Ученижи растерянно замолчали. Воспользовавшись тишиной, снова поднялся я:

— Все, товарищи. С сегодняшнего дня сельский Совет назначает учителем детской и взрослой школы Адицу. Кто не согласен с сельсоветом, может покинуть помещение.

Так Адица стала учительницей. Задним числом мы действительно вынесли решение сельсовета об этом назначении. Там никто не возражал, учить людей все равно было некому.

21

Сафарбей разбойничал в предгорных лесах. Сухумской милиции, малоопытной тогда, было не под силу справиться с бандой. Нахарбеев племянник собрал вокруг себя с полсотни абреков и дерзко налетал на окрестные деревни. Заодно он посчитался с дальским князем за бесчестье Нахарбея. Имение Дарыквы было спалено дотла, а с ним и половина всего Дала.

Пришлось браться за оружие нам самим. Многие дальские крестьяне, озлобленные пожаром, влились в нашу боевую дружину. Мы шли за Сафарбеем по пятам. Стоило ему появиться где-нибудь, как срабатывал сельский «беспроволочный телеграф», и дружина буквально наступала банде на хвост. Под нашими пулями они уже потеряли несколько своих абреков, и наконец нам удалось схватить в плен Якупа Ткварчельского, тоже приставшего к сафарбеевской шайке. Раненому князьку быстро развязали язык.
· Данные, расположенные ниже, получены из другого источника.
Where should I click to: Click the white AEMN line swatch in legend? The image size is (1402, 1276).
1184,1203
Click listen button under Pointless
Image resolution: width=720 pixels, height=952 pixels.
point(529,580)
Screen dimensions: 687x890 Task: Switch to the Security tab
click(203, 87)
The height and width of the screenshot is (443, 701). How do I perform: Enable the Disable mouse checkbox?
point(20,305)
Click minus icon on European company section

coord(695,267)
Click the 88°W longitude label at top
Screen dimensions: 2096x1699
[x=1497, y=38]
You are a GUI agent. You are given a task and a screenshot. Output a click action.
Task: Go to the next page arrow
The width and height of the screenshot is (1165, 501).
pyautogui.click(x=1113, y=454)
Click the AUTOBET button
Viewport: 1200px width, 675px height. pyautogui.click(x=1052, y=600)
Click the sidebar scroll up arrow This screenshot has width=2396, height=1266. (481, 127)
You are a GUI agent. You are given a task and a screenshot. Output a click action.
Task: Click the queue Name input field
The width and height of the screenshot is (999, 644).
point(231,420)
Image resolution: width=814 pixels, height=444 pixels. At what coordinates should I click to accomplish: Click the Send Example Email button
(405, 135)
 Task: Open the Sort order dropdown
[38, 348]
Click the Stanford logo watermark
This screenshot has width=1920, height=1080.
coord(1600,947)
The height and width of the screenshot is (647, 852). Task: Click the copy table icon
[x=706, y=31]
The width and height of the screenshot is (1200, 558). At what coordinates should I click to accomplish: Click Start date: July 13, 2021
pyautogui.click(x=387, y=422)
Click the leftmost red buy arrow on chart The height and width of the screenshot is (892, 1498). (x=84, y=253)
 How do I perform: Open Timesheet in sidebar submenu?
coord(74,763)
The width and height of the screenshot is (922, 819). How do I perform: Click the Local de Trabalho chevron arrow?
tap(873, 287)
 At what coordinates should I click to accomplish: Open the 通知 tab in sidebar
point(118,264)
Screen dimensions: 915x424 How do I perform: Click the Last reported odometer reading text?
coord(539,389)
Так мы узнали, где находится их главная резиденция. Узнали мы и о том, что Сафарбей намерен пробиваться через Армению за кордон. Медлить было нельзя. Дожидаться милицейской помощи из Сухума — некогда. Решили брать своими силами.

Наша поспешность оказалась своевременной — мы застали бандитов уже на марше. В лагере оставались единицы. Наш внезапный налет обескуражил абреков, и они, теряя убитых и раненых, подались в горы. Я разделил дружину на две перавпые группы и большую, во главе со своим помощником, отправил преследовать бандитов. Сам же с небольшим отрядом остался на всякий случай в лагере. Среди убитых и раненых Сафарбея, конечно, не было.

Вот тут-то и осенила меня догадка: не всю правду сказал нам чертов Якуп! Оставив в лагере охрану, я, с уже совсем маленькой группой, пустив коней в галоп, бросился назад в Арашру.

* * *

Глубокой ночью ворвались во двор сельсовета три всадника, закутанные в башлыки. От стука копыт проснулась Адица. Ребенок спал. Вполсвета горела прикрученная на ночь лампа. Загрохотали по сеням сапоги. Дверь светелки с треском распахнулась.

— Ну, сестрица, принимай гостей! — раздалось с порога.

Ужас охватил Адицу от этого голоса. Сафарбей с наганом в руке стоял перед ней.

— Или родне не рада? Или другую родню завела? — он ткнул наганом в сторону колыбели.

Мальчик проснулся от крика, увидел мужчину и, чему-то обрадовавшись, потянулся к нему. Сафарбей взвел курок. Мальчик засмеялся. Адица вскочила с постели и закрыла колыбель собой.

— Убирайся вон! — затопала она на Сафарбея.

Двое его дружков ввалились в светелку вслед за ним и захохотали.

— Видали? — заскрежетал по привычке зубами Сафарбей. — Брата она гонит, а этого выродка закрывает. Отойди! — заорал Сафарбей так, что вздрогнул весь старый дом. — Не то я продырявлю этого подкидыша сквозь тебя!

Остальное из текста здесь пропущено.